Collected data
------

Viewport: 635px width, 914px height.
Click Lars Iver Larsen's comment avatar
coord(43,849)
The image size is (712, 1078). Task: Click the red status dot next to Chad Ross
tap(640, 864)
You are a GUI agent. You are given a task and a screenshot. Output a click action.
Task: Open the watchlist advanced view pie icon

------

* WHAT IS BEING ASKED *
Each line from the one holding "The image size" to the end of the data above goes into the answer exactly as written, and no other line does.

* WRITTEN RESPONSE *
The image size is (712, 1078). Task: Click the red status dot next to Chad Ross
tap(640, 864)
You are a GUI agent. You are given a task and a screenshot. Output a click action.
Task: Open the watchlist advanced view pie icon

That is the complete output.